• Selected passage:

U.S. Supreme Court Associate Justice Ruth Bader Ginsburg is shown during a discussion in February at Georgetown University Law Center in Washington, D.C.(Patrick Semansky/The Associated Press)

Justice Ruth Bader Ginsburg said Friday she is receiving chemotherapy for a recurrence of cancer, but has no plans to retire from the U.S. Supreme Court.

The 87-year-old Ginsburg, who spent time in the hospital this week for a possible infection, said her treatment so far has succeeded in reducing lesions on her liver and that she will continue chemotherapy sessions every two weeks.

"I have often said I would remain a member of the Court as long as I can do the job full steam. I remain fully able to do that," Ginsburg said in a statement issued by the court.

She said her recent hospitalizations, including one in May, were unrelated to the cancer.

A medical scan in February revealed growths on her liver, she said, and she began chemotherapy in May.

"My most recent scan on July 7 indicated significant reduction of the liver lesions and no new disease," she said. "I am tolerating chemotherapy well and am encouraged by the success of my current treatment."

Court hears arguments again in October

Ginsburg went to a hospital in Washington on Monday evening after experiencing fever and chills. She then underwent a procedure at Johns Hopkins Hospital in Baltimore on Tuesday afternoon to clean out a bile duct stent that was placed last August, when she was treated for a cancerous tumour on her pancreas.

Ginsburg, who was appointed by former U.S. president Bill Clinton and joined the court in 1993, has been treated four times for cancer.

• Work instruction:
Retype the part of the Ginsburg article that opens with the words containing "U.S. Supreme Court Associate" and closes with "every two weeks.". Rely only on the Ginsburg article for what comes next.

• Provided data:
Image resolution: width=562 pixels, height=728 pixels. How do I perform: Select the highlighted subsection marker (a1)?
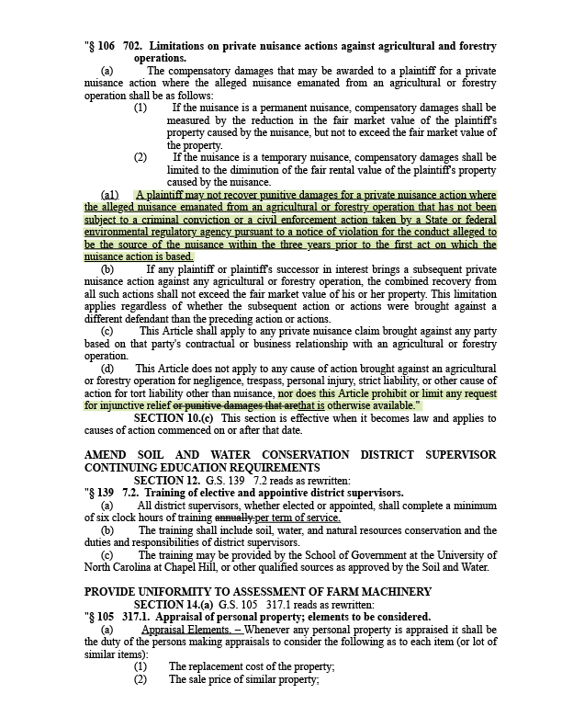(110, 195)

• Result:
U.S. Supreme Court Associate Justice Ruth Bader Ginsburg is shown during a discussion in February at Georgetown University Law Center in Washington, D.C.(Patrick Semansky/The Associated Press)

Justice Ruth Bader Ginsburg said Friday she is receiving chemotherapy for a recurrence of cancer, but has no plans to retire from the U.S. Supreme Court.

The 87-year-old Ginsburg, who spent time in the hospital this week for a possible infection, said her treatment so far has succeeded in reducing lesions on her liver and that she will continue chemotherapy sessions every two weeks.